THE PROBLEM.
Transcribe, word for word and without additions, each line below from the one containing "Affiliate Program (213, 2280)" through the one containing "Copyright © De Lobel - 2026 (864, 1722)", both ends included.

GIVEN RECORDS.
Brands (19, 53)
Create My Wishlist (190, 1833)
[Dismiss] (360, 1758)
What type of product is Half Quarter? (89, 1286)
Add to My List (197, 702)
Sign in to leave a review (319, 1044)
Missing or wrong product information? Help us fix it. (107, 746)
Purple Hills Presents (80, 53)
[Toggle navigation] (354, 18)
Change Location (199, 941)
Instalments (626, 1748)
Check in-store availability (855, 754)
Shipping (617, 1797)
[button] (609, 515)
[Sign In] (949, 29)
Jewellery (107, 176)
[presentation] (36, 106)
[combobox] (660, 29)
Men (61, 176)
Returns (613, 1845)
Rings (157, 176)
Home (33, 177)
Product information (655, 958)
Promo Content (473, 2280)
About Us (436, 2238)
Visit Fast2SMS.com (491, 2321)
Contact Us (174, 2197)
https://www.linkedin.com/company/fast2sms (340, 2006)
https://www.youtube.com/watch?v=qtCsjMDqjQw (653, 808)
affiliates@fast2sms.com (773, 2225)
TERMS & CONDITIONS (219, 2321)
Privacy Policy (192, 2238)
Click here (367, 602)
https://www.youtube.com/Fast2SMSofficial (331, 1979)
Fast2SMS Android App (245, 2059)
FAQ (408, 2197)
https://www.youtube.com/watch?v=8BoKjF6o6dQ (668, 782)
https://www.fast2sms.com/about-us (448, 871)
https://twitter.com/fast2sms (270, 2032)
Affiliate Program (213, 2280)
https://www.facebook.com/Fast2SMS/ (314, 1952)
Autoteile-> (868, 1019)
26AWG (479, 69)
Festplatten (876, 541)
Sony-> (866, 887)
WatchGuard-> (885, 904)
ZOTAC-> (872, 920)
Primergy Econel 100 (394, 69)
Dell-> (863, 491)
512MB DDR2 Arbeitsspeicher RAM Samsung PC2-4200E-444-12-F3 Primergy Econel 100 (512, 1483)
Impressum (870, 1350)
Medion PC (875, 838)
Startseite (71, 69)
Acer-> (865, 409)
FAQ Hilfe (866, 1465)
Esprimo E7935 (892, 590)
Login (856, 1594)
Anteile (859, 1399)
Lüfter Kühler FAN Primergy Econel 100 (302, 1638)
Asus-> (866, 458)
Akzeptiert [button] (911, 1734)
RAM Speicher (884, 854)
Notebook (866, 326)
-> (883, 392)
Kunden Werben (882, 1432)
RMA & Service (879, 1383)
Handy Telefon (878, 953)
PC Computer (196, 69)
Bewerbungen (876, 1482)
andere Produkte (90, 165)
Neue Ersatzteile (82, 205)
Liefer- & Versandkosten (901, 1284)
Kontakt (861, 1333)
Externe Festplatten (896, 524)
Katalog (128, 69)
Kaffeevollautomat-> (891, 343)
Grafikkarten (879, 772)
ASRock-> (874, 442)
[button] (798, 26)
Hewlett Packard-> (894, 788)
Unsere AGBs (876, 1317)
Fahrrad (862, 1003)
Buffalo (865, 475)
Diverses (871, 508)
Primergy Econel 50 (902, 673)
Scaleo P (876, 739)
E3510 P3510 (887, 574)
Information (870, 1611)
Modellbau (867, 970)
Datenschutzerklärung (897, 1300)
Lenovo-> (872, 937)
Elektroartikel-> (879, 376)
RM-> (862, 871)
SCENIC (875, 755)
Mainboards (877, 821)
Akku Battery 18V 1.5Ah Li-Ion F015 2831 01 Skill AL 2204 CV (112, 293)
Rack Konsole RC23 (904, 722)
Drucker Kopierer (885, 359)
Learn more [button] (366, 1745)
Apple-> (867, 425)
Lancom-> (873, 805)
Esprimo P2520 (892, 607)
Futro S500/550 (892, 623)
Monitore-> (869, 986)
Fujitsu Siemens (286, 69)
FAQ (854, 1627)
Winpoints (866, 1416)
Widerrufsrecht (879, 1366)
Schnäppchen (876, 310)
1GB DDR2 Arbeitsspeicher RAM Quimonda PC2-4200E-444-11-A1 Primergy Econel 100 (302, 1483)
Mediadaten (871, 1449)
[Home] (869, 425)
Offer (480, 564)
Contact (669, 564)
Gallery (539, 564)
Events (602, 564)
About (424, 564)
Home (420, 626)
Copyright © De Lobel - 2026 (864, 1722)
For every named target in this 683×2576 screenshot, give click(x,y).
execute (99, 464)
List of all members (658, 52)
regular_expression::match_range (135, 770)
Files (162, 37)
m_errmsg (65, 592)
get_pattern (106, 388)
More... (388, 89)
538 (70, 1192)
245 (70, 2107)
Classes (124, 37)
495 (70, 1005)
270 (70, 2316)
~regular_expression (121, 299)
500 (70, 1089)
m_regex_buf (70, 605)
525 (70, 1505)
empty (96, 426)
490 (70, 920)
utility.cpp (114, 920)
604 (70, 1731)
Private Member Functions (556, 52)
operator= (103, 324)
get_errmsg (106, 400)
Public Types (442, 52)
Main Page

COMPLETED TASK.
Affiliate Program (213, 2280)
https://www.facebook.com/Fast2SMS/ (314, 1952)
Autoteile-> (868, 1019)
26AWG (479, 69)
Festplatten (876, 541)
Sony-> (866, 887)
WatchGuard-> (885, 904)
ZOTAC-> (872, 920)
Primergy Econel 100 (394, 69)
Dell-> (863, 491)
512MB DDR2 Arbeitsspeicher RAM Samsung PC2-4200E-444-12-F3 Primergy Econel 100 (512, 1483)
Impressum (870, 1350)
Medion PC (875, 838)
Startseite (71, 69)
Acer-> (865, 409)
FAQ Hilfe (866, 1465)
Esprimo E7935 (892, 590)
Login (856, 1594)
Anteile (859, 1399)
Lüfter Kühler FAN Primergy Econel 100 (302, 1638)
Asus-> (866, 458)
Akzeptiert [button] (911, 1734)
RAM Speicher (884, 854)
Notebook (866, 326)
-> (883, 392)
Kunden Werben (882, 1432)
RMA & Service (879, 1383)
Handy Telefon (878, 953)
PC Computer (196, 69)
Bewerbungen (876, 1482)
andere Produkte (90, 165)
Neue Ersatzteile (82, 205)
Liefer- & Versandkosten (901, 1284)
Kontakt (861, 1333)
Externe Festplatten (896, 524)
Katalog (128, 69)
Kaffeevollautomat-> (891, 343)
Grafikkarten (879, 772)
ASRock-> (874, 442)
[button] (798, 26)
Hewlett Packard-> (894, 788)
Unsere AGBs (876, 1317)
Fahrrad (862, 1003)
Buffalo (865, 475)
Diverses (871, 508)
Primergy Econel 50 (902, 673)
Scaleo P (876, 739)
E3510 P3510 (887, 574)
Information (870, 1611)
Modellbau (867, 970)
Datenschutzerklärung (897, 1300)
Lenovo-> (872, 937)
Elektroartikel-> (879, 376)
RM-> (862, 871)
SCENIC (875, 755)
Mainboards (877, 821)
Akku Battery 18V 1.5Ah Li-Ion F015 2831 01 Skill AL 2204 CV (112, 293)
Rack Konsole RC23 (904, 722)
Drucker Kopierer (885, 359)
Learn more [button] (366, 1745)
Apple-> (867, 425)
Lancom-> (873, 805)
Esprimo P2520 (892, 607)
Futro S500/550 (892, 623)
Monitore-> (869, 986)
Fujitsu Siemens (286, 69)
FAQ (854, 1627)
Winpoints (866, 1416)
Widerrufsrecht (879, 1366)
Schnäppchen (876, 310)
1GB DDR2 Arbeitsspeicher RAM Quimonda PC2-4200E-444-11-A1 Primergy Econel 100 (302, 1483)
Mediadaten (871, 1449)
[Home] (869, 425)
Offer (480, 564)
Contact (669, 564)
Gallery (539, 564)
Events (602, 564)
About (424, 564)
Home (420, 626)
Copyright © De Lobel - 2026 (864, 1722)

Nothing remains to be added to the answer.